We summarize our contributions as follows.

(1): We propose a novel pose estimation method in this paper that combines heuristic L-shape fitting and grid-based particle filter techniques for the first time.
(2): For symmetrical clusters, the target’ heading is derived by applying a structure-aware weighted average of grid-wise velocities. This manner improves the stability of pose estimation for sparse measurements.
(3): For asymmetrical targets, we propose a contour-based heuristic L-Shape fitting module, which heuristically learns the length-aware contours and heading of the target. It enhances the model’s robustness to outliers while reducing its running time.
(4): We conduct extensive experiments on the KITTI dataset to assess the performance of our PE-HL-PF model. Our PE-HL-PF model outperforms existing methods in terms of both runtime speed (10-fold increase) and accuracy (51% reduction in orientation estimation error and 27% decrease in position estimation error).

2. Related Works

In autonomous driving systems, both the ego vehicle pose estimation and the pose estimation of surrounding dynamic vehicles are important components of the perception system, and they interact with each other. In this section, we will first introduce the relevant work on ego vehicle pose estimation. Furthermore, we then review the dynamic vehicle pose estimation methods in termsof deep-learning-based vehicle pose estimation methods and traditional machine-learning-based vehicle pose estimation methods.

2.1. Ego Vehicle Pose Estimation Methods

In the field of vehicle pose estimation, determining the ego vehicle pose is of utmost importance. To achieve this, numerous scholars [14,15,16,17,18] have resorted to integrating various systems, such as the Global Navigation Satellite System (GNSS), cameras, and Inertial Measurement Unit (IMU) systems.

In [14], the authors proposed an integrated localization system that combines the GNSS, IMU, and wheel speed sensor (WSS). By using the Kalman filter to integrate various information, the localization accuracy is greatly improved. Ref. [15] utilizes the IMU and automotive onboard sensors to estimate the yaw misalignment. Thus, the measurement deviation of the IMU can be reduced, and the accuracy of state estimation can be improved. Ref. [16] fuses the information from the GNSS and an IMU and proposes a new vehicle slip angle (VSA) estimation method. Ref. [17] proposes a sideslip angle estimation that incorporates a dynamic model and visual information while considering acceleration error and camera measurement error. In ref. [18], authors proposed an algorithm for estimating the sideslip angle of an autonomous vehicle, which uses consensus and vehicle kinematics and dynamics synthesis. All the above methods have improved the estimated accuracy of ego vehicle pose estimation.

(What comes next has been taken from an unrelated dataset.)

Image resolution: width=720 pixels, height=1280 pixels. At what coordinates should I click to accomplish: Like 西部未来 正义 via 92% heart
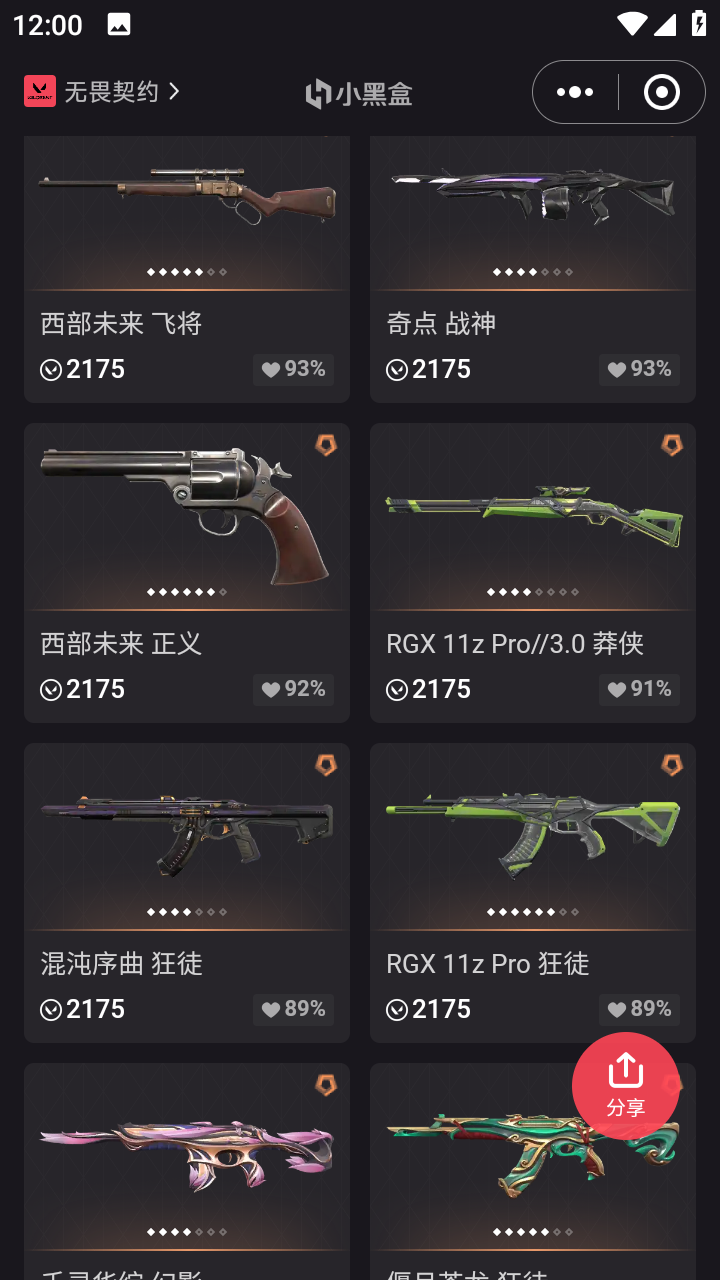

2.2. Deep-Learning-Based Vehicle Pose Estimation Methods

Recently, many famous deep-learning-based vehicle pose estimation methods have been proposed, which can be assigned to LIDAR-based methods or fusion-based methods.

Lots of LIDAR-based vehicle pose estimation methods have been proposed. PointPillars [19] converts the raw point data into a stacked pillar tensor and a pillar index tensor, then the features that can be learned from the pillars are put into a convolutional neural network (CNN), and the features from the last step are used by the detection head to predict 3D bounding boxes for objects. In order to reduce the computational cost, ref. [4] proposes a task-oriented and instance-aware down-sampling strategy to sample the interesting foreground points and perform the task of object detection. Similarly, Chen et al. [20] also designed a semantic-guided point sampling algorithm to help retain more useful foreground points. PillarNet [19] can reduce noise in depth estimation tasks by discarding redundant voxels and mapping sparse voxels back to the image space. It can effectively suppress noise and improve accuracy. Furthermore, VoxelNeXt [21] is a 3D object detection and tracking method that directly predicts objects based on sparse voxel features without relying on hand-crafted proxies. BTCDet [22] predicts the probability of occupancy in these regions. Therefore, with the learned occlusion information, the detection model can generate high-quality 3D proposals and refine the final bounding box.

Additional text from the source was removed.